The diocese of Western China was formed in 1895 and the CMS work was in the west of the region, the eastern part being worked by the China Inland Mission. Bishop W W Cassels was working on a draft constitution for the diocese in 1910 but the reluctance at CMS headquarters to encourage rapid constitution making when there were no Chinese clergy in the CMS area and also the delicate relationshp with CIM areas where church membership was considerably in advance of CMS made progress slow. Only the evacuation of all the missionaries in 1927 forced the pace. In 1929 C T Song and H L Ku were consecrated assistant bishops but even in the 1930s the missionary conference was still more influential than the diocese.

Medical work in Western China centred on dispensaries with a hospital at Mienchu for thirty years under the charge of Dr J H Lechler. In education the missions provided primary schools in most stations and there were boarding-schools at Mienchow, but they never developed the large schools and colleges such as those in Hong Kong.

CMS also contributed to West China Union University College by appointing H G Anderson to the teaching staff (from 1938 to 1959 he was to be Medical Secretary at headquarters). The Union University had been set up by four missions from other denominations (American and Canadian) as a centre of Christian education and CMS was not connected with it until 1910 when Bishop Cassels appointed James Stewart as warden of the Anglican hostel. In 1919 CMS became a full partner, providing a series of members of staff in both the medical and arts faculties.
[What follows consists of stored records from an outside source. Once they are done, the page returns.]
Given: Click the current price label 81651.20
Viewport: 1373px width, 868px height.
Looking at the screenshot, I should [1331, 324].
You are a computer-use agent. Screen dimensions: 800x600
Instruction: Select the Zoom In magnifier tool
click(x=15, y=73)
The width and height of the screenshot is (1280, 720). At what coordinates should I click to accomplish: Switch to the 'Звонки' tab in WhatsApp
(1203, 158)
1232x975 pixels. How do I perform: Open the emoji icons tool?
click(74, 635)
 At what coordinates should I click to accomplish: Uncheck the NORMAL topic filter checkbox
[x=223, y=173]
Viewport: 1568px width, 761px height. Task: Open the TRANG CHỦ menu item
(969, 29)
The CMS Archives reveal much about Chinese history and culture. They record the collision between western and indigenous cultures and the changes that resulted from this. They describe the introduction of western medicine, the establishment of schools and the confrontations and compromises between differing religious beliefs. The papers are a rich source for ethnologists, social historians and all those trying to understand China before and after missionary intervention.